Strengths and limitations of the study
Despite the novelty of this study in providing an understanding of the existing relationships between internalized stigma, social support, coping, psychological distress, and mental well-being, the study is also beset with some limitations. First, the convenience sampling technique used for the data collection could predispose our data to response bias where older adults with health problems may have been inadvertently included. Moreover, convenience sampling of older adults from a social group in Accra limits the generalization of the findings to other older adults in Ghana. Also, being in a social group itself could be a confounding factor. Second, the cross-sectional nature of the study prevents us from drawing causality conclusions. The current causal relationships are based on hypothetical relationships.
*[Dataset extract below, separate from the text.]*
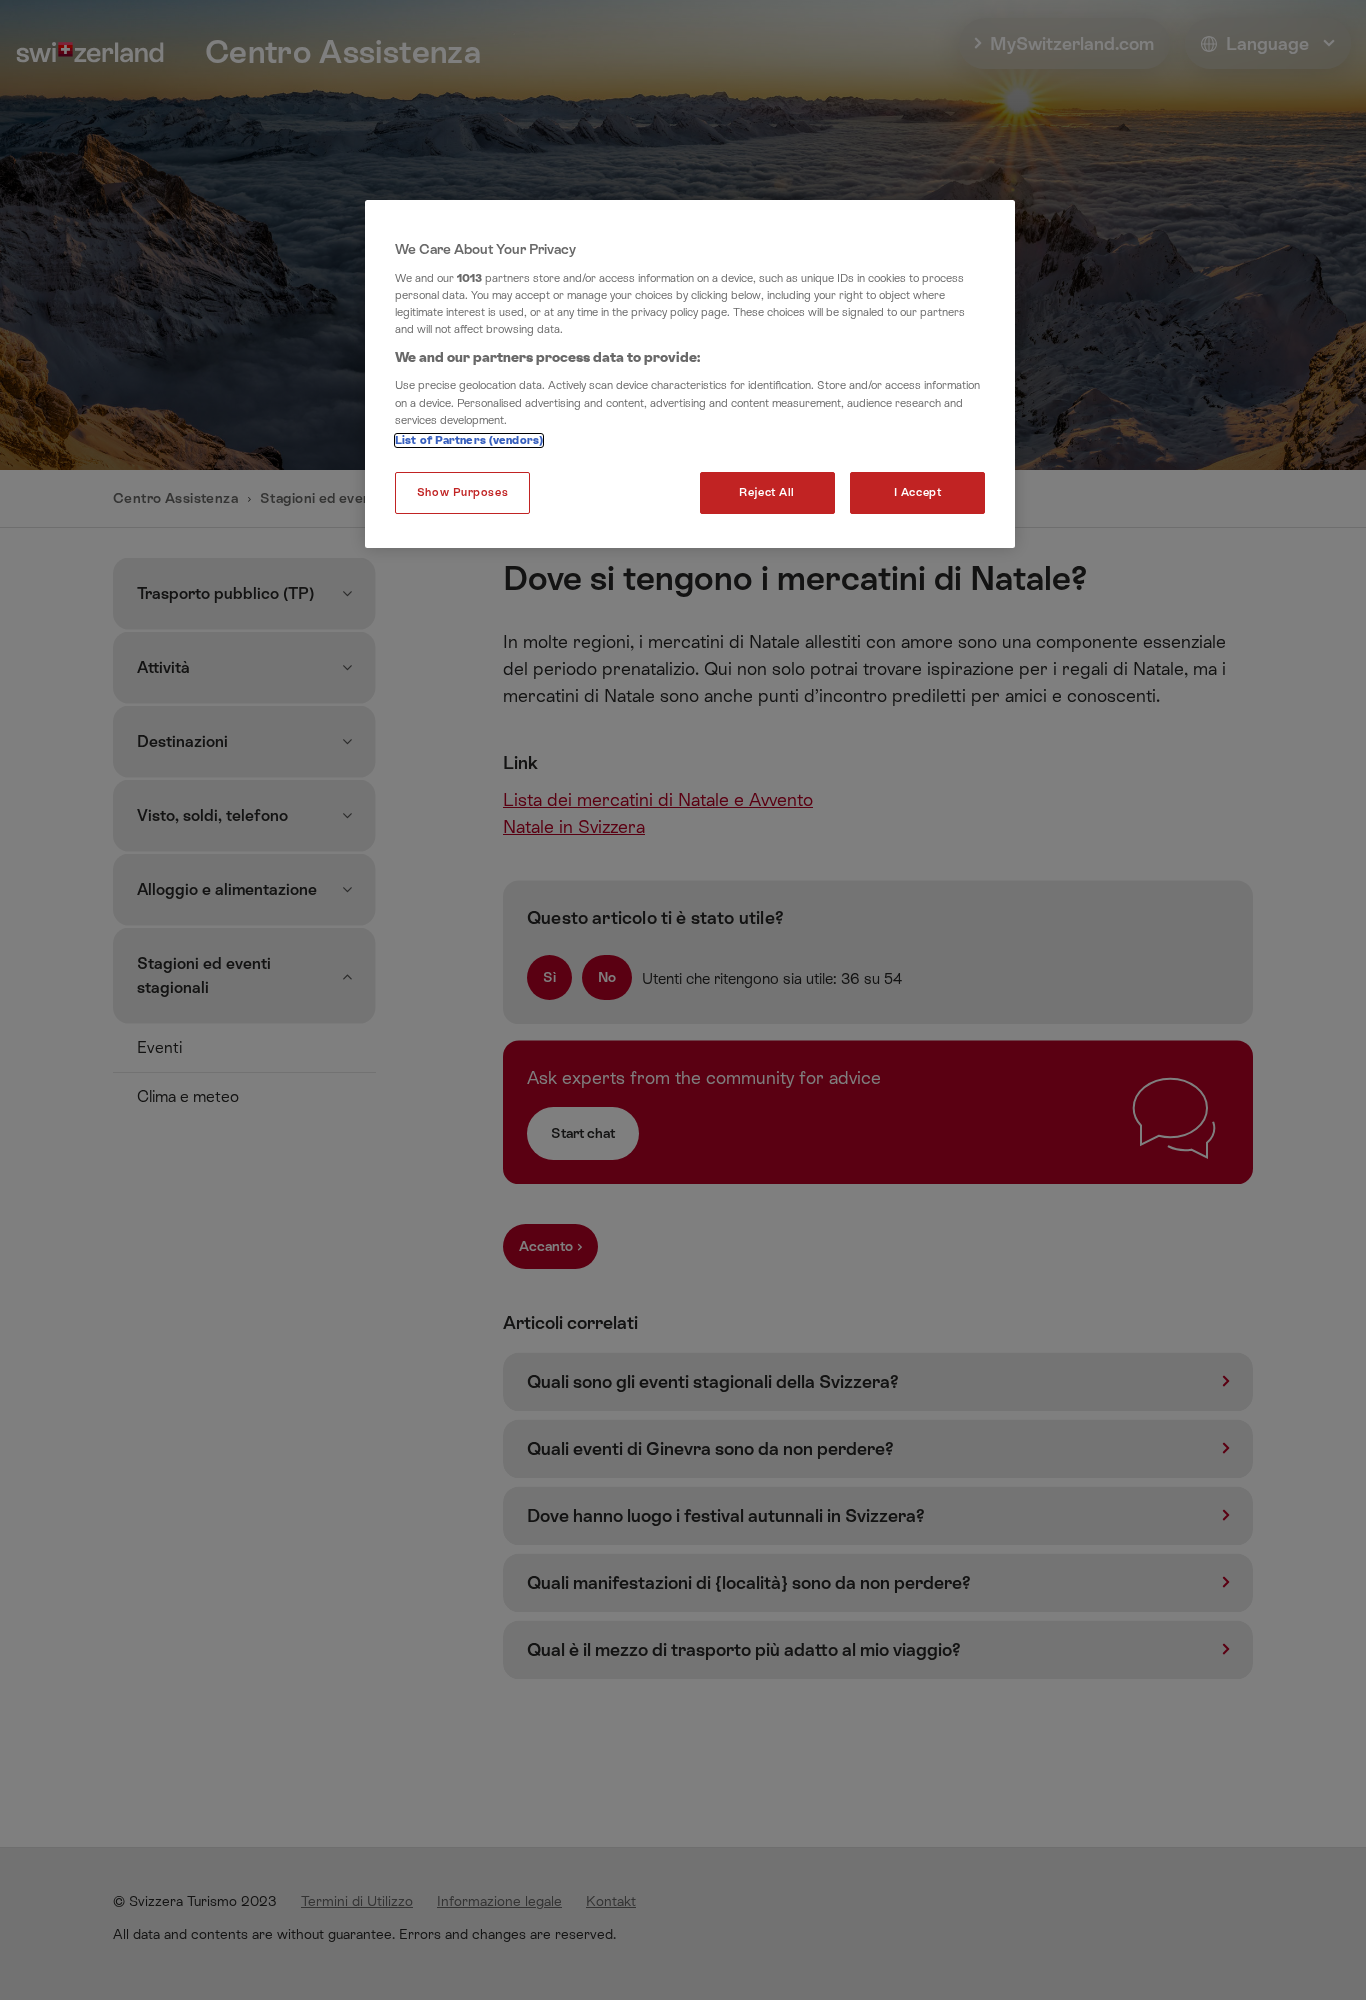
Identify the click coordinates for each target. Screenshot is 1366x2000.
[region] (690, 374)
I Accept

It would be prudent to engage in longitudinal studies to examine causal relationships among the variables.
Conclusion
This study highlights the relationship between internalized stigma, social support, coping strategies, psychological distress, and the mental well-being of older adults in Ghana. Higher internalized stigma was associated with poorer mental well-being, and with the various coping methods, but not with social support. Notably, social support moderated the relationship between internalized stigma and mental well-being especially at low levels of social support. However, path analysis demonstrated that internalized stigma significantly predicted psychological distress and mental well-being. Internalized stigma also positively predicted problem-focused coping, avoidant-focused coping, psychological distress, and mental well-being. Problem-focused coping also mediated the relationship between internalized stigma and mental well-being. The current study offers insights for tailored interventions aiding older Ghanaians adults facing internalized stigma, and it establishes a foundation for further research.